━━━ Record set ━━━
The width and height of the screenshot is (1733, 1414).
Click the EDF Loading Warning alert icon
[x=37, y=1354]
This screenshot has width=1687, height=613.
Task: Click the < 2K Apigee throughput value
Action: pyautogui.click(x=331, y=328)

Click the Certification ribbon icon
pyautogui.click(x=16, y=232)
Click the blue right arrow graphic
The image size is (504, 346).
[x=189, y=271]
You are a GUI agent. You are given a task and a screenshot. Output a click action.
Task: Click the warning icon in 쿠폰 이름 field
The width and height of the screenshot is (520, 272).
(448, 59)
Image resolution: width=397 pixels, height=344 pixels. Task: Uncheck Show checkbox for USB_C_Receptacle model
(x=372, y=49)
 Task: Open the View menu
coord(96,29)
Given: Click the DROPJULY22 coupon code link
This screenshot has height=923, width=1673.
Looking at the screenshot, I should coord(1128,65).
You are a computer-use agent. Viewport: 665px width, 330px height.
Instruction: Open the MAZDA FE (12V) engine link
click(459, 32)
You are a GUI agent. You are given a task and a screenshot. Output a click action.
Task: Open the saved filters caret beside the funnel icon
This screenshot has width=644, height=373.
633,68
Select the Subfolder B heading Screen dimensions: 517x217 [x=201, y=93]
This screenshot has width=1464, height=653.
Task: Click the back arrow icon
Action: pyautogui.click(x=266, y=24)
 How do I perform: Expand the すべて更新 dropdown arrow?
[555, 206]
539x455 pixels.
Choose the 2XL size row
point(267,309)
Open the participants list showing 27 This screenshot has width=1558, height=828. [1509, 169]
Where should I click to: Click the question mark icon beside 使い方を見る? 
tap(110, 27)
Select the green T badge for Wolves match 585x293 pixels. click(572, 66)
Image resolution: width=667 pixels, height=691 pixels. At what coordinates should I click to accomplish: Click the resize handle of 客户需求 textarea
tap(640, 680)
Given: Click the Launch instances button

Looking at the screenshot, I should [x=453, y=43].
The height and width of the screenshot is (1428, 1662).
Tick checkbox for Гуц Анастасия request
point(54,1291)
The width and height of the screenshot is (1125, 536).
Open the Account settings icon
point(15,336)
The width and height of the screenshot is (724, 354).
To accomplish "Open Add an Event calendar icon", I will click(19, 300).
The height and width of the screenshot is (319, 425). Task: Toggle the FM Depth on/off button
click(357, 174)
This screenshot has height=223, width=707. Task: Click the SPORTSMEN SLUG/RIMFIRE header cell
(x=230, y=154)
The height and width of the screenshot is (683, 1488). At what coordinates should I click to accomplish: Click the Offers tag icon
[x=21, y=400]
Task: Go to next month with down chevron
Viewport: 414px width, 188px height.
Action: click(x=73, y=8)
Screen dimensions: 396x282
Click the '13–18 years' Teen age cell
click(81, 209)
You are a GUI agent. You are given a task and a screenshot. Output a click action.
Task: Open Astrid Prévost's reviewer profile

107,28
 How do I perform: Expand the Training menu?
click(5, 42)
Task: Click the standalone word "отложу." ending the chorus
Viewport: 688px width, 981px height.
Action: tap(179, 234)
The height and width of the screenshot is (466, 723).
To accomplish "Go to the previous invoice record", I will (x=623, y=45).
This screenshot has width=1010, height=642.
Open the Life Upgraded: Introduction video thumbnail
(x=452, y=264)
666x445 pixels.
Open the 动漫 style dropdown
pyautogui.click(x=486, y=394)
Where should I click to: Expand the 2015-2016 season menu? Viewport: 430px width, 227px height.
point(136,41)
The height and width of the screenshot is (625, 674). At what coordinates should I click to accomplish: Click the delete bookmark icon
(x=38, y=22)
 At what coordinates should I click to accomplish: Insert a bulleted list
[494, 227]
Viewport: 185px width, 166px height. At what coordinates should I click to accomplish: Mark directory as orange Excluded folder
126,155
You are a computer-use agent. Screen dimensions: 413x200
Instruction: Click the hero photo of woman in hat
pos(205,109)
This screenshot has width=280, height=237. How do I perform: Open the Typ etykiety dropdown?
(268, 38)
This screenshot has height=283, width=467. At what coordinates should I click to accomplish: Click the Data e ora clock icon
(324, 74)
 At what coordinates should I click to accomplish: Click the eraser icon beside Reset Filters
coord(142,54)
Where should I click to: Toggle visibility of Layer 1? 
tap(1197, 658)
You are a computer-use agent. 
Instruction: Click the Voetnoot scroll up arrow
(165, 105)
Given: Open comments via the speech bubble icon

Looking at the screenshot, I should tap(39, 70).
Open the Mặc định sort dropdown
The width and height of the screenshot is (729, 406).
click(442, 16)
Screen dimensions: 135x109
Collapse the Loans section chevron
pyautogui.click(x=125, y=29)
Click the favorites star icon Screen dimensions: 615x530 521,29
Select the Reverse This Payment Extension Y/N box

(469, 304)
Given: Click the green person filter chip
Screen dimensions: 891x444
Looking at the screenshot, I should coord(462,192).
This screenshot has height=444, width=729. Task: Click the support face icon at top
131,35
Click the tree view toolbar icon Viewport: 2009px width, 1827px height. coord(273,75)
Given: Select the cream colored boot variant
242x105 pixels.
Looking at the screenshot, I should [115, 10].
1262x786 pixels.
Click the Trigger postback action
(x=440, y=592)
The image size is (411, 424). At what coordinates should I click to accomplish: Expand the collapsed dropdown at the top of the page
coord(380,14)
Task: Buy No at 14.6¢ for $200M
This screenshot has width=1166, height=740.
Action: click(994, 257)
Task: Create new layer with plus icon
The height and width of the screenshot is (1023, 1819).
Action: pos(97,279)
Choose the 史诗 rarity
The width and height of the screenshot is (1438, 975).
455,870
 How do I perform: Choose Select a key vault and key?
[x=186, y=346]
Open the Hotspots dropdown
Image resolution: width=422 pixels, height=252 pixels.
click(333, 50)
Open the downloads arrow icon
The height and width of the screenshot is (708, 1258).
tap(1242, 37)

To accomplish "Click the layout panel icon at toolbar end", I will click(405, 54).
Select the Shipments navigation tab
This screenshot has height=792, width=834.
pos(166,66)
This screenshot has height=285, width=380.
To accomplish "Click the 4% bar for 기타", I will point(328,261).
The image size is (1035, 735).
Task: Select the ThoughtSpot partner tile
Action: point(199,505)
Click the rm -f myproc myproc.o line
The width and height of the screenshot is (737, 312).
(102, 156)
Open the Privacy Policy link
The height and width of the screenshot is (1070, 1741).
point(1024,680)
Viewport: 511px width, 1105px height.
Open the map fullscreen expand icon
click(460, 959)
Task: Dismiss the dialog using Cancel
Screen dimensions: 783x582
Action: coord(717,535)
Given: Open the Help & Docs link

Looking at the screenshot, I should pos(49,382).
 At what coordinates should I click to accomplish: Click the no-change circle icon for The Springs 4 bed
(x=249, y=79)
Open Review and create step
━━━
* _To do_:
Rewrite the listing with "Privacy Policy" replaced by "Terms of Service" everywhere it occurs, leaving every other part unchanged.

* _Problem solution_:
The width and height of the screenshot is (1733, 1414).
Click the EDF Loading Warning alert icon
[x=37, y=1354]
This screenshot has width=1687, height=613.
Task: Click the < 2K Apigee throughput value
Action: pyautogui.click(x=331, y=328)

Click the Certification ribbon icon
pyautogui.click(x=16, y=232)
Click the blue right arrow graphic
The image size is (504, 346).
[x=189, y=271]
You are a GUI agent. You are given a task and a screenshot. Output a click action.
Task: Click the warning icon in 쿠폰 이름 field
The width and height of the screenshot is (520, 272).
(448, 59)
Image resolution: width=397 pixels, height=344 pixels. Task: Uncheck Show checkbox for USB_C_Receptacle model
(x=372, y=49)
 Task: Open the View menu
coord(96,29)
Given: Click the DROPJULY22 coupon code link
This screenshot has height=923, width=1673.
Looking at the screenshot, I should coord(1128,65).
You are a computer-use agent. Viewport: 665px width, 330px height.
Instruction: Open the MAZDA FE (12V) engine link
click(459, 32)
You are a GUI agent. You are given a task and a screenshot. Output a click action.
Task: Open the saved filters caret beside the funnel icon
This screenshot has width=644, height=373.
633,68
Select the Subfolder B heading Screen dimensions: 517x217 [x=201, y=93]
This screenshot has width=1464, height=653.
Task: Click the back arrow icon
Action: pyautogui.click(x=266, y=24)
 How do I perform: Expand the すべて更新 dropdown arrow?
[555, 206]
539x455 pixels.
Choose the 2XL size row
point(267,309)
Open the participants list showing 27 This screenshot has width=1558, height=828. [1509, 169]
Where should I click to: Click the question mark icon beside 使い方を見る? 
tap(110, 27)
Select the green T badge for Wolves match 585x293 pixels. click(572, 66)
Image resolution: width=667 pixels, height=691 pixels. At what coordinates should I click to accomplish: Click the resize handle of 客户需求 textarea
tap(640, 680)
Given: Click the Launch instances button

Looking at the screenshot, I should [x=453, y=43].
The height and width of the screenshot is (1428, 1662).
Tick checkbox for Гуц Анастасия request
point(54,1291)
The width and height of the screenshot is (1125, 536).
Open the Account settings icon
point(15,336)
The width and height of the screenshot is (724, 354).
To accomplish "Open Add an Event calendar icon", I will click(19, 300).
The height and width of the screenshot is (319, 425). Task: Toggle the FM Depth on/off button
click(357, 174)
This screenshot has height=223, width=707. Task: Click the SPORTSMEN SLUG/RIMFIRE header cell
(x=230, y=154)
The height and width of the screenshot is (683, 1488). At what coordinates should I click to accomplish: Click the Offers tag icon
[x=21, y=400]
Task: Go to next month with down chevron
Viewport: 414px width, 188px height.
Action: click(x=73, y=8)
Screen dimensions: 396x282
Click the '13–18 years' Teen age cell
click(81, 209)
You are a GUI agent. You are given a task and a screenshot. Output a click action.
Task: Open Astrid Prévost's reviewer profile

107,28
 How do I perform: Expand the Training menu?
click(5, 42)
Task: Click the standalone word "отложу." ending the chorus
Viewport: 688px width, 981px height.
Action: tap(179, 234)
The height and width of the screenshot is (466, 723).
To accomplish "Go to the previous invoice record", I will (x=623, y=45).
This screenshot has width=1010, height=642.
Open the Life Upgraded: Introduction video thumbnail
(x=452, y=264)
666x445 pixels.
Open the 动漫 style dropdown
pyautogui.click(x=486, y=394)
Where should I click to: Expand the 2015-2016 season menu? Viewport: 430px width, 227px height.
point(136,41)
The height and width of the screenshot is (625, 674). At what coordinates should I click to accomplish: Click the delete bookmark icon
(x=38, y=22)
 At what coordinates should I click to accomplish: Insert a bulleted list
[494, 227]
Viewport: 185px width, 166px height. At what coordinates should I click to accomplish: Mark directory as orange Excluded folder
126,155
You are a computer-use agent. Screen dimensions: 413x200
Instruction: Click the hero photo of woman in hat
pos(205,109)
This screenshot has width=280, height=237. How do I perform: Open the Typ etykiety dropdown?
(268, 38)
This screenshot has height=283, width=467. At what coordinates should I click to accomplish: Click the Data e ora clock icon
(324, 74)
 At what coordinates should I click to accomplish: Click the eraser icon beside Reset Filters
coord(142,54)
Where should I click to: Toggle visibility of Layer 1? 
tap(1197, 658)
You are a computer-use agent. 
Instruction: Click the Voetnoot scroll up arrow
(165, 105)
Given: Open comments via the speech bubble icon

Looking at the screenshot, I should tap(39, 70).
Open the Mặc định sort dropdown
The width and height of the screenshot is (729, 406).
click(442, 16)
Screen dimensions: 135x109
Collapse the Loans section chevron
pyautogui.click(x=125, y=29)
Click the favorites star icon Screen dimensions: 615x530 521,29
Select the Reverse This Payment Extension Y/N box

(469, 304)
Given: Click the green person filter chip
Screen dimensions: 891x444
Looking at the screenshot, I should coord(462,192).
This screenshot has height=444, width=729. Task: Click the support face icon at top
131,35
Click the tree view toolbar icon Viewport: 2009px width, 1827px height. coord(273,75)
Given: Select the cream colored boot variant
242x105 pixels.
Looking at the screenshot, I should [115, 10].
1262x786 pixels.
Click the Trigger postback action
(x=440, y=592)
The image size is (411, 424). At what coordinates should I click to accomplish: Expand the collapsed dropdown at the top of the page
coord(380,14)
Task: Buy No at 14.6¢ for $200M
This screenshot has width=1166, height=740.
Action: click(994, 257)
Task: Create new layer with plus icon
The height and width of the screenshot is (1023, 1819).
Action: pos(97,279)
Choose the 史诗 rarity
The width and height of the screenshot is (1438, 975).
455,870
 How do I perform: Choose Select a key vault and key?
[x=186, y=346]
Open the Hotspots dropdown
Image resolution: width=422 pixels, height=252 pixels.
click(333, 50)
Open the downloads arrow icon
The height and width of the screenshot is (708, 1258).
tap(1242, 37)

To accomplish "Click the layout panel icon at toolbar end", I will click(405, 54).
Select the Shipments navigation tab
This screenshot has height=792, width=834.
pos(166,66)
This screenshot has height=285, width=380.
To accomplish "Click the 4% bar for 기타", I will point(328,261).
The image size is (1035, 735).
Task: Select the ThoughtSpot partner tile
Action: point(199,505)
Click the rm -f myproc myproc.o line
The width and height of the screenshot is (737, 312).
(102, 156)
Open the Terms of Service link
The height and width of the screenshot is (1070, 1741).
point(1024,680)
Viewport: 511px width, 1105px height.
Open the map fullscreen expand icon
click(460, 959)
Task: Dismiss the dialog using Cancel
Screen dimensions: 783x582
Action: coord(717,535)
Given: Open the Help & Docs link

Looking at the screenshot, I should pos(49,382).
 At what coordinates should I click to accomplish: Click the no-change circle icon for The Springs 4 bed
(x=249, y=79)
Open Review and create step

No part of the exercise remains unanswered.